> DATA FOR ANALYSIS:
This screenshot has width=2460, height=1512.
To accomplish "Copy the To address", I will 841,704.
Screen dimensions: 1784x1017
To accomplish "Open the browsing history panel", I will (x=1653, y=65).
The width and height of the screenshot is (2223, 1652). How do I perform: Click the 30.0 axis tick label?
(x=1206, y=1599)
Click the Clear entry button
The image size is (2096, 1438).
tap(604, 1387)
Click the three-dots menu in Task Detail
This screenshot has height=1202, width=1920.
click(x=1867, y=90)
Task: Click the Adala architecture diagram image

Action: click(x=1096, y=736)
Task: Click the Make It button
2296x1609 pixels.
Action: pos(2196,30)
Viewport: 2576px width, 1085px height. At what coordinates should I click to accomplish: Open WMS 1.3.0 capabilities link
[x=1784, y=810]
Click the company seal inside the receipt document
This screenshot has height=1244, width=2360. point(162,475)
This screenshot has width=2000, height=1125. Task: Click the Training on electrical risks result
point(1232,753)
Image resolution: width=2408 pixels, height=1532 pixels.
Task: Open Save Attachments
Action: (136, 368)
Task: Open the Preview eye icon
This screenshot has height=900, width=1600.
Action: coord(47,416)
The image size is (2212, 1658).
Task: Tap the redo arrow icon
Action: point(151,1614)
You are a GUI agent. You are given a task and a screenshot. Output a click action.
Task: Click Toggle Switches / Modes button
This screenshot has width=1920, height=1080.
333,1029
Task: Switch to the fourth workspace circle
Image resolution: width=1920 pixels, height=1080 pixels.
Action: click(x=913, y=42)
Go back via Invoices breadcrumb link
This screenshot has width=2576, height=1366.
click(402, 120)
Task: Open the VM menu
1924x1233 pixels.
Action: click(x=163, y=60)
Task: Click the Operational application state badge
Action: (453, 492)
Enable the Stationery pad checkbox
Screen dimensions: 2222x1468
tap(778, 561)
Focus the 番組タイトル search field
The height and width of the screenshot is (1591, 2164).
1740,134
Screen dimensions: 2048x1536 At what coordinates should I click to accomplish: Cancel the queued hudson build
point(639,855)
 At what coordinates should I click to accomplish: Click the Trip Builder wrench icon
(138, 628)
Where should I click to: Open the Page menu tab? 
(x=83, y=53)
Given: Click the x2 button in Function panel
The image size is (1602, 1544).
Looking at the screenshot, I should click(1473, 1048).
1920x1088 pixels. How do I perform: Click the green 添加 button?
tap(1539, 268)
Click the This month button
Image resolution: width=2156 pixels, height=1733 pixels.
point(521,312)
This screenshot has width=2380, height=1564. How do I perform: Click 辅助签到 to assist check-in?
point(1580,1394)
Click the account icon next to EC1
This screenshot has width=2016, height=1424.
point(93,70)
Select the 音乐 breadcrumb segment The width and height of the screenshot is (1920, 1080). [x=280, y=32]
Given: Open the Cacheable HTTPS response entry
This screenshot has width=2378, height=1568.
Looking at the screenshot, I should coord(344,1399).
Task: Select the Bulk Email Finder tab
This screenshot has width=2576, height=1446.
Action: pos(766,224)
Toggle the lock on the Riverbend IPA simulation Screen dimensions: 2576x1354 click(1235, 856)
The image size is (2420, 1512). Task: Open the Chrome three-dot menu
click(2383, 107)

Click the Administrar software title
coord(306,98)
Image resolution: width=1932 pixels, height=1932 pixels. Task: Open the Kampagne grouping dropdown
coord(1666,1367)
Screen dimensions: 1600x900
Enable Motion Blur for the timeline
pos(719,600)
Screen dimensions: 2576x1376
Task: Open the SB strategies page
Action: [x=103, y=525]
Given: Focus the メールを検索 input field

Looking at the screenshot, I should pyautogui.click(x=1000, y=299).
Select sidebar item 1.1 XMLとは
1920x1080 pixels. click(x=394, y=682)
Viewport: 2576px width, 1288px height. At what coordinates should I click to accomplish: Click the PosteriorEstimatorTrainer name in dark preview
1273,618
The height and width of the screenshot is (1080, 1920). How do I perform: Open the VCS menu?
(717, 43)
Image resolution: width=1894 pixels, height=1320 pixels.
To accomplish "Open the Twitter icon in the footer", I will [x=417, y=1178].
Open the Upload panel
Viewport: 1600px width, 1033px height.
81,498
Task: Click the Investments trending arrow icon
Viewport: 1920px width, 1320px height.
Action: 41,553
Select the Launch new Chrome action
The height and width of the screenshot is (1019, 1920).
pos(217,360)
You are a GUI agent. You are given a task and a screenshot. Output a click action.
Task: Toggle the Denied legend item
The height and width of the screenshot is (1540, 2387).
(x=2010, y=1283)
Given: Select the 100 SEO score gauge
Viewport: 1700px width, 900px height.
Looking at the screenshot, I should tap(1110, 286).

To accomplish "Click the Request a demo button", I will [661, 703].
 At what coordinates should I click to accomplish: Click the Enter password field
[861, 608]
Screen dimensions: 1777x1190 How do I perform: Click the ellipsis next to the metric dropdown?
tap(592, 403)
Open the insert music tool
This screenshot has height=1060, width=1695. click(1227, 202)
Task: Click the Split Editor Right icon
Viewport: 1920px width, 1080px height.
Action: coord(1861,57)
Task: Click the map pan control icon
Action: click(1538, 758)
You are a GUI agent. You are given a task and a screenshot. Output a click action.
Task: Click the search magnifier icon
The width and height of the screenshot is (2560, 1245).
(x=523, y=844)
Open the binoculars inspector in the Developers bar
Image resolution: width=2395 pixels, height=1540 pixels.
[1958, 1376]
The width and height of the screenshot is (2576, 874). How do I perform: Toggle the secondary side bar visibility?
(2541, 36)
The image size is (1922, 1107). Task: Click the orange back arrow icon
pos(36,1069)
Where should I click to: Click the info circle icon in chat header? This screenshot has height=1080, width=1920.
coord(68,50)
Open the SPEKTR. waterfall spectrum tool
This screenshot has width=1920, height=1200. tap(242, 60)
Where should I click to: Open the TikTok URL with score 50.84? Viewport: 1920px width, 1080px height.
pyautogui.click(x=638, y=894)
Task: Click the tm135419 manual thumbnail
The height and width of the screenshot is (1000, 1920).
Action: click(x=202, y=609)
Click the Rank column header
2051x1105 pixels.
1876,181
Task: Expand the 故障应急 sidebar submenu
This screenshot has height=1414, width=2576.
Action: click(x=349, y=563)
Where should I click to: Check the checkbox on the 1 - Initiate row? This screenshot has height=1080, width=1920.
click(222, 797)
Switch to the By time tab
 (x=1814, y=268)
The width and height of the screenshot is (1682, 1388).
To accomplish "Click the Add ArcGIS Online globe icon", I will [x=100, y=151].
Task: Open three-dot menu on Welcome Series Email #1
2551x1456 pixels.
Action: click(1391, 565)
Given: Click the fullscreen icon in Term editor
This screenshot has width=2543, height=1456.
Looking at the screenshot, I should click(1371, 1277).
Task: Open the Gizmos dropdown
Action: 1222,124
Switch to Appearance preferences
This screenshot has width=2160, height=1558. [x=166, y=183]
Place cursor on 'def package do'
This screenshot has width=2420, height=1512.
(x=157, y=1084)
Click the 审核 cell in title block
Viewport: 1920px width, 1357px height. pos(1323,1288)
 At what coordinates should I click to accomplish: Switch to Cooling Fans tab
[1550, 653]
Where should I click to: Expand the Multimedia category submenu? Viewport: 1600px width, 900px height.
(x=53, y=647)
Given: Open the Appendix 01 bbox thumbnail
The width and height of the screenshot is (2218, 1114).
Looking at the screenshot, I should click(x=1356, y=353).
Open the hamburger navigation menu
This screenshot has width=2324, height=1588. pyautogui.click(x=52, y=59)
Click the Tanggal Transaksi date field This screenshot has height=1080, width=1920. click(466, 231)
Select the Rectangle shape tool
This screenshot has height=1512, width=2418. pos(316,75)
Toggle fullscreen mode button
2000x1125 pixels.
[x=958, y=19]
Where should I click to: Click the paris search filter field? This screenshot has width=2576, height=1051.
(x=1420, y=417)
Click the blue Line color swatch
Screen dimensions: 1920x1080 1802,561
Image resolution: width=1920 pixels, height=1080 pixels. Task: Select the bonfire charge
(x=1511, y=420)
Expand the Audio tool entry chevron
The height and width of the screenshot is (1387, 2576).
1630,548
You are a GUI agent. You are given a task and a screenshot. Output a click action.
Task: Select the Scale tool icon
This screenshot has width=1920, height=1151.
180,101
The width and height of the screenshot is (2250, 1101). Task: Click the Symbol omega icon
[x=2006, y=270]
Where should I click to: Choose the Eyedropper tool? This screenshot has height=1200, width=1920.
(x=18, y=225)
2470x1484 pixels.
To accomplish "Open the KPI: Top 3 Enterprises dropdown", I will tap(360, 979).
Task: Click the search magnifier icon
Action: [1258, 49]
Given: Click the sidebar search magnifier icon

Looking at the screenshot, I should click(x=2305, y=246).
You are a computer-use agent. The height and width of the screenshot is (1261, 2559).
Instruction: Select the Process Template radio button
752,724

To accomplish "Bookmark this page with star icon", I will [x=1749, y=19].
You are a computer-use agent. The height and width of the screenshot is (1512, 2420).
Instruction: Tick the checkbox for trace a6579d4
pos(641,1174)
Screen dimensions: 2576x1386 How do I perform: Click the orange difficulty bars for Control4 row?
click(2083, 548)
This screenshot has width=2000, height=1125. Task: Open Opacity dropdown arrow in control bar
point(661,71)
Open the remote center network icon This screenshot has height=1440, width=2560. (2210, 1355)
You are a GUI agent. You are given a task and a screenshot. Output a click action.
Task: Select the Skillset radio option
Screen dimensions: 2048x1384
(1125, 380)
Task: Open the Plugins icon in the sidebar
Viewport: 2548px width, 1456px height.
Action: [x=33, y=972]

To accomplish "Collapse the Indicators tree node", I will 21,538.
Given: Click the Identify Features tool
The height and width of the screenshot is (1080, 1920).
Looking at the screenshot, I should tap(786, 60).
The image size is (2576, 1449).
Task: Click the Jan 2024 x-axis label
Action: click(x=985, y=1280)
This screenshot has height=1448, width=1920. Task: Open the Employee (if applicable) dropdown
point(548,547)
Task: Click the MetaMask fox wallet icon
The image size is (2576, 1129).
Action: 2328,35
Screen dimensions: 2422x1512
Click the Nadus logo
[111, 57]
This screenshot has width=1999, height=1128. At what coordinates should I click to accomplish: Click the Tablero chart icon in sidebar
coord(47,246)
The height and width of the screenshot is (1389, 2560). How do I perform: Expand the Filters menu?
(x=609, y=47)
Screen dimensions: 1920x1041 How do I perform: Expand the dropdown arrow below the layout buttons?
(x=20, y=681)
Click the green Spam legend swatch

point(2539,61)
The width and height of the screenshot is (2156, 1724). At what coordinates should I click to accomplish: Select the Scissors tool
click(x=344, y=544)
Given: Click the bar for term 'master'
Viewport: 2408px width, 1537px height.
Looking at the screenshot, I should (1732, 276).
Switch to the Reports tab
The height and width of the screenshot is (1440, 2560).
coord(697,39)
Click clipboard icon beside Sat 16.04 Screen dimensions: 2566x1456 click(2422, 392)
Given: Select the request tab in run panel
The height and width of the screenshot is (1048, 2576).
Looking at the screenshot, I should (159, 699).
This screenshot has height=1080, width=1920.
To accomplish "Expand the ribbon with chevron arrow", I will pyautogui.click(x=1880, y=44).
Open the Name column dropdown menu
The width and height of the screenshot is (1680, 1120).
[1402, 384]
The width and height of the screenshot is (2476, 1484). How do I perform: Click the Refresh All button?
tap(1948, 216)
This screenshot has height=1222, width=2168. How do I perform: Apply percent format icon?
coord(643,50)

> YOUR TASK: Copy each line of the listing that contains the string "computer".

> TASK RESULT:
You are a computer-use agent. The height and width of the screenshot is (1261, 2559).
You are a computer-use agent. The height and width of the screenshot is (1512, 2420).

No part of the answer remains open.